EXERCISES:
(1) Reproduce part of the passage on bodybuilding and genetics word for word, beginning at the words "Example #4: If" and stopping after the words "puny by comparison.".
(2) Write the next part of the passage on bodybuilding and genetics, continuing from its final sentence.

EXTRACT PROVIDED:
= = = =

Example #4: If you look up pictures of John Little and most of his clients, you'll mostly find a group of fairly average looking men with very few impressive physical specimens. You'd be hard pressed to tell if some of them work out at all, and I think most people at least want noticable gains from their gym experience. Little asserts time and again that success in sports and bodybuilding is mostly because of genetics and that less than 2.5% of men have the "genetic potential" to build large muscles. However, if you go to just about any gym with a reasonably large clientelle, you'll see several amateur bodybuilders who show that the genetics necessary for this kind of size are not so rare, if in fact they have any "special" genetics at all. Little's "12 minutes a week of max contraction" disciples tend to look absolutely puny by comparison.

That's what I found most disturbing about this book: the misrepresentation of science in the book's emphasis on "genetic potential," particularly the role of genetically determined levels of myostatin as the holy grail, when it comes to building muscle. While myostatin inhibition does help produce large muscles with little bodyfat, the science simply does not say what the authors assert it does. That section is badly written, poorly researched, and misleading.

For examples, the book says that professional bodybuilders refused to be tested for myostatin levels because it may harm their endorsement deals, when in fact many (such as the FREAKISH Ron Coleman, who bags millions in endorsements) were tested for a variety of genetic differences and the results usually came back that they were, in fact, fairly average. Only a couple of examples of genetic irregularities were found and those came from lesser known bodybuilders--most famously, "Flex Wheeler," who has extra muscle fibers. The science just didn't find that bodybuilders are necessarily genetic freaks when looking for the things that it expected to find.

= = = =

RAW DATA:
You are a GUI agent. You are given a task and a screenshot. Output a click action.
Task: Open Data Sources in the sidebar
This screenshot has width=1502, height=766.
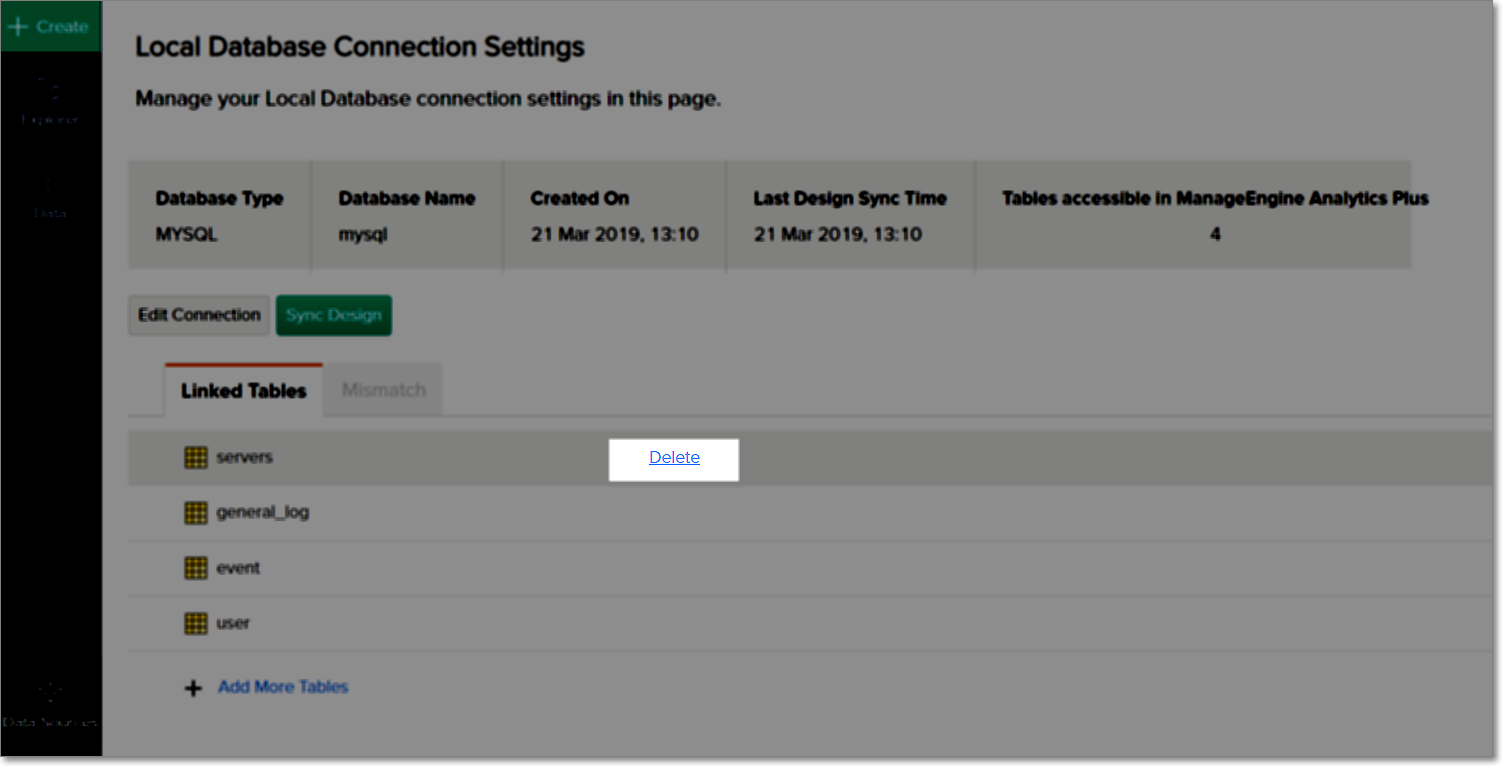[50, 705]
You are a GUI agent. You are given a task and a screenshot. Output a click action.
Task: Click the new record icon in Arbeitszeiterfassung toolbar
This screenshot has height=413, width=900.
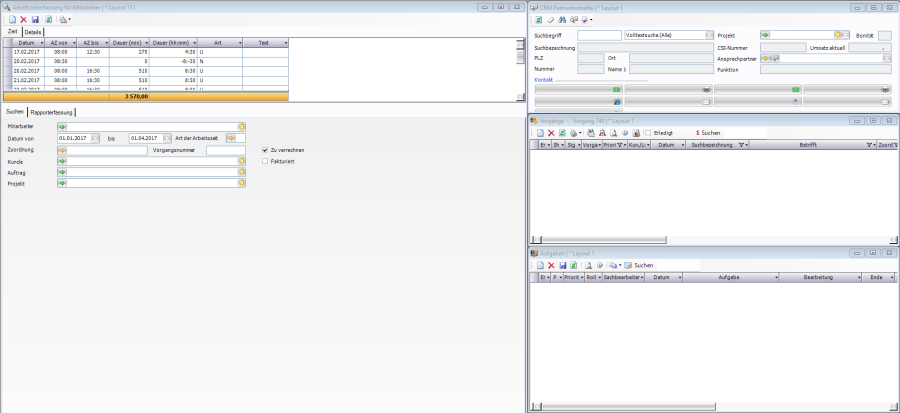(x=10, y=19)
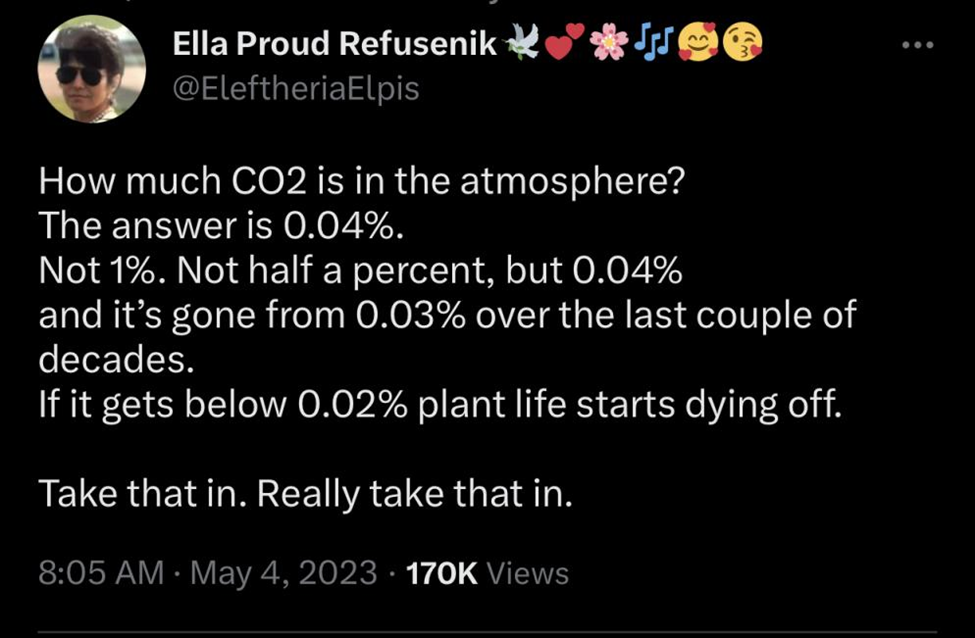Click the pink flower emoji
The width and height of the screenshot is (975, 638).
pos(609,42)
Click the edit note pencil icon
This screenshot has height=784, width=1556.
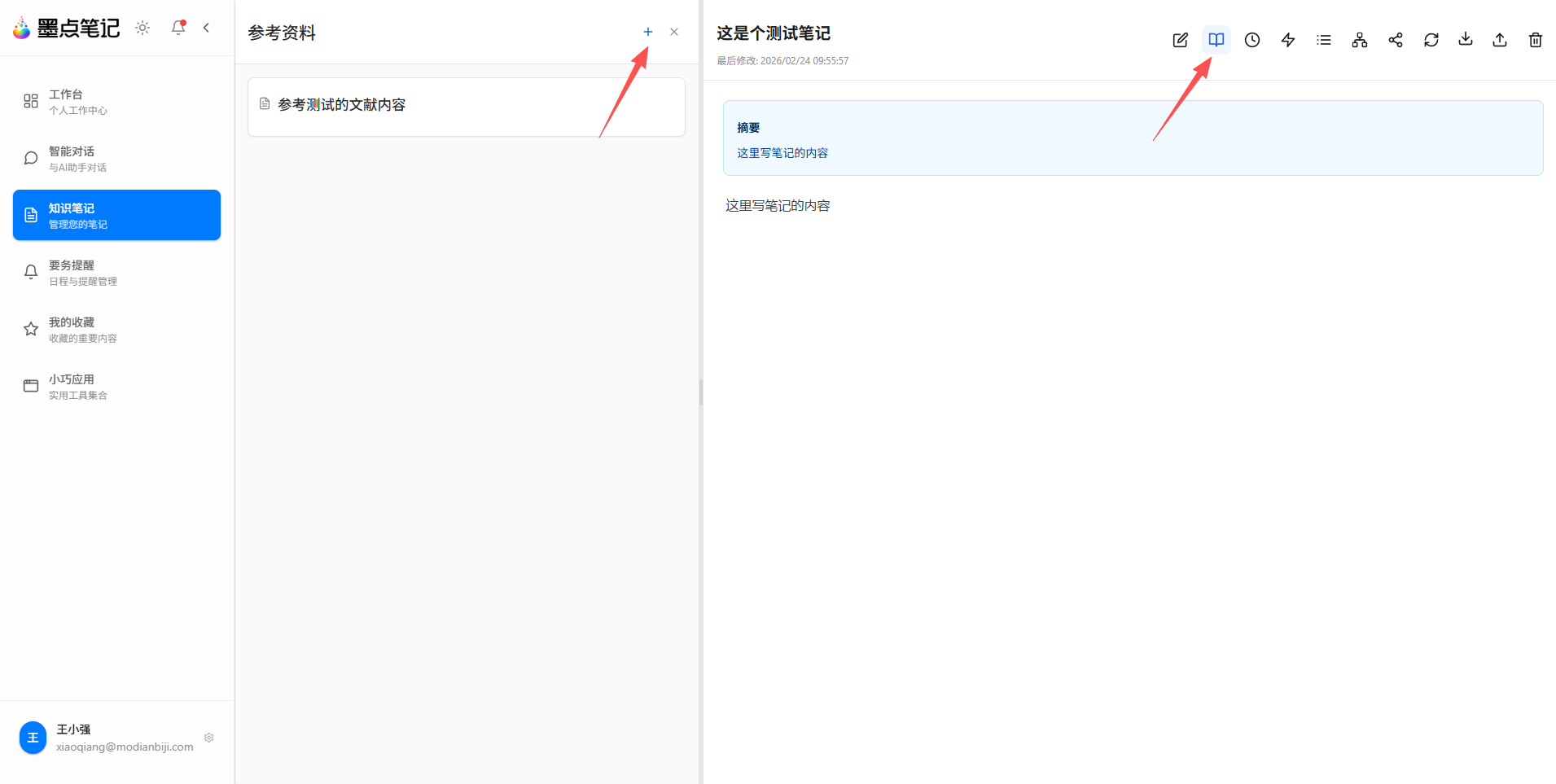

= = = =

ANSWER SET:
(1)
Example #4: If you look up pictures of John Little and most of his clients, you'll mostly find a group of fairly average looking men with very few impressive physical specimens. You'd be hard pressed to tell if some of them work out at all, and I think most people at least want noticable gains from their gym experience. Little asserts time and again that success in sports and bodybuilding is mostly because of genetics and that less than 2.5% of men have the "genetic potential" to build large muscles. However, if you go to just about any gym with a reasonably large clientelle, you'll see several amateur bodybuilders who show that the genetics necessary for this kind of size are not so rare, if in fact they have any "special" genetics at all. Little's "12 minutes a week of max contraction" disciples tend to look absolutely puny by comparison.

(2)
But the myostatin discussion gets worse when discussing myostatin inhibition in racing whippets (and the rare, super muscled freaks known as "bully whippets"), the authors say that "Bully whippets" win most of the races. This is the exact OPPOSITE of reality: Bully whippets are typically euthanized by breeders as puppies because they perform very poorly in races. Their added bulk slows them down and they tend to be injury prone.

That gets to another point the authors overlook: high levels of myostatin inhibition is not associated with greater athletic performance. In fact, myostatin-inhibited mice have been determined, pound for pound, to have weaker muscles than typical mice and much more prone to tendon and joint injuries. Belgian cattle have major problems dealing with stress, are more injury prone, and are also weaker, pound for pound, than typical cattle. It remains to be seen how the handful of positively identified humans with the special genetics that the authors say will make them champion bodybuilders will turn out.

The authors also hint that myostatin inhibiting drugs, their perceived holy grail for supplimentation, were stopped by pharmaceutical companies "for no reason," perhaps even because it may cost them sales of other suppliments, but the truth is that all the drugs that were tested were having potentially lethal effects, such as causing enlargement of the heart. Even then, a couple of myostatin inhibitors were sold as bodybuilding suppliments for a while in the 2000s, but they never caught on because they proved worthless. I don't know if any of them are on the market today.

All of this casts doubts on this book's "scientific" marketing angle. If you follow the authors' advice you may become fitter and happier, as their suggestions will help you achieve and maintain a modest level of fitness, but take the authors' discussion of genetics and unusual training techniques (like "Max Contraction") with a healthy grain of salt.

If you want to get in and maintain a "normal" baseline level of practical fitness with an average body type, you could do a lot worse than to do what this book says. However, if you wish to be a bodybuilder or athlete, you should look elsewhere my friends.